In this part, you will use a powerful repository called timm (PyTorch Image Models). It provides access to hundreds of pretrained models.

Note: If you don't have a GPU, the code below may take a considerable amount of time to run. To monitor progress, you can print the loss values after each batch (by adjusting your *train_and_validate* function).

In [None]:
!pip install timm

In [None]:
import timm

device = torch.device("cuda" if torch.cuda.is_available() else "cpu")

# 1. Load a pre-trained backbone and adapt it to 10 CIFAR classes
model_timm = timm.create_model("resnet18", pretrained=True, num_classes=10)
model_timm.to(device)

# (Optional) freeze everything except the classifier head
for name, p in model_timm.named_parameters():
    if not name.startswith("fc"):   # ResNet's final layer = "fc"
        p.requires_grad = False

# 2. Data — CIFAR-10 images resized to 224×224 expected by ImageNet models
transform_ft = transforms.Compose([
    transforms.Resize(224),
    transforms.ToTensor(),
    transforms.Normalize((0.5, 0.5, 0.5), (0.5, 0.5, 0.5))
])

train_set_ft = datasets.CIFAR10("./data", train=True,  download=False, transform=transform_ft)
test_set_ft  = datasets.CIFAR10("./data", train=False, download=False, transform=transform_ft)

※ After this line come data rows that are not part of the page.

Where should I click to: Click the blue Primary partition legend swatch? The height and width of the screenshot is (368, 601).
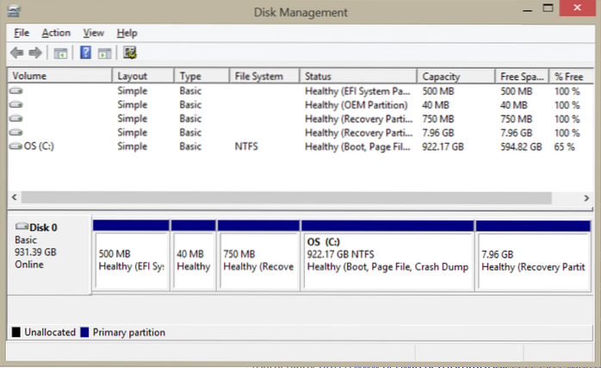[x=85, y=332]
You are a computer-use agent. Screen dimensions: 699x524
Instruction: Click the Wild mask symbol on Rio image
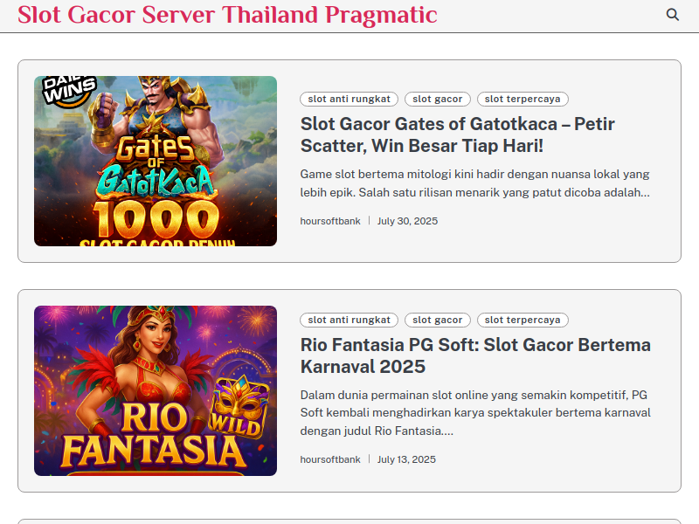pyautogui.click(x=239, y=408)
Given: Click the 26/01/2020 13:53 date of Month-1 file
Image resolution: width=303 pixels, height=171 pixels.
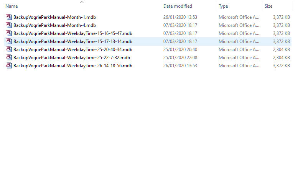Looking at the screenshot, I should point(180,17).
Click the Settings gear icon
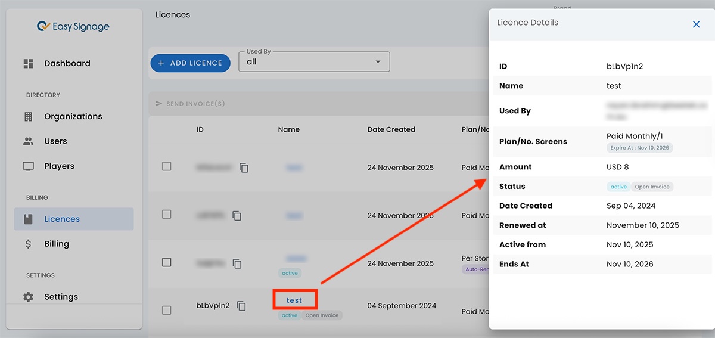715x338 pixels. coord(28,297)
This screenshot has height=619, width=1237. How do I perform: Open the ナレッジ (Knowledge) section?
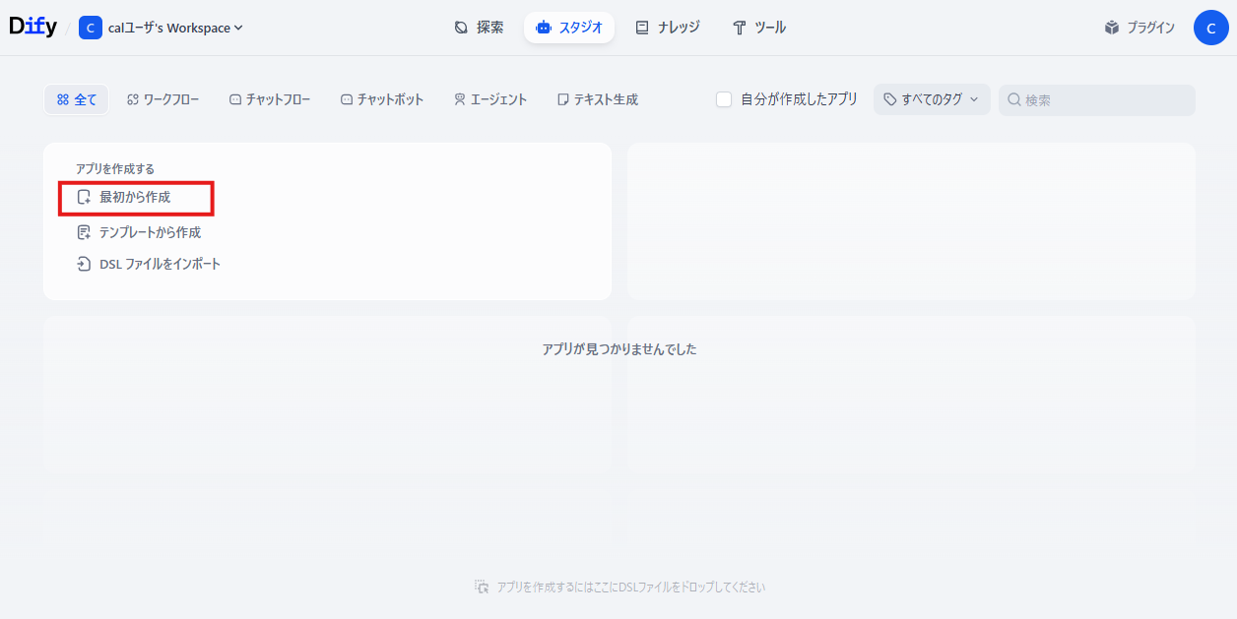click(x=668, y=28)
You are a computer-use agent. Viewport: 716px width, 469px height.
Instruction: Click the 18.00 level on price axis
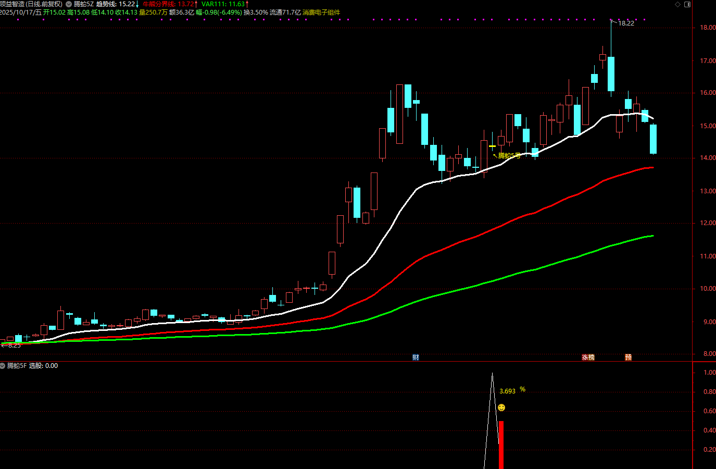click(x=707, y=28)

train_loader_ft = DataLoader(train_set_ft, batch_size=64, shuffle=True)
test_loader_ft  = DataLoader(test_set_ft,  batch_size=256, shuffle=False)

# 3. Loss & Optimizer (only train unfrozen params)
criterion = nn.CrossEntropyLoss()
optimizer = optim.Adam(filter(lambda p: p.requires_grad, model_timm.parameters()), lr=1e-3)

# 4. Quick sanity check
imgs, _ = next(iter(train_loader_ft))
print("batch:", imgs.shape, "→ logits:", model_timm(imgs.to(device)).shape)

# YOUR CODE HERE ------------------------------------------------------------------
# Re-use your `train_and_validate` function:
#
trained_timm = train_and_validate(model_timm,
                                  train_loader_ft,
                                  test_loader_ft,
                                  criterion,
                                  optimizer,
                                  epochs=3)


# Try:
#   • Un-freezing more layers and observe accuracy changes.
#   • Different timm models: "tf_efficientnet_b0", "mobilenetv3_small_100", "vit_base_patch16_224", …
#   • Tweaking learning-rate / batch-size / augmentation.

🎉 **Congratulations!**  
You now have 2 working classifiers.

Try experimenting with different architectures, data‑augmentation strategies, optimizers, or learning‑rate schedules to push the accuracy even higher.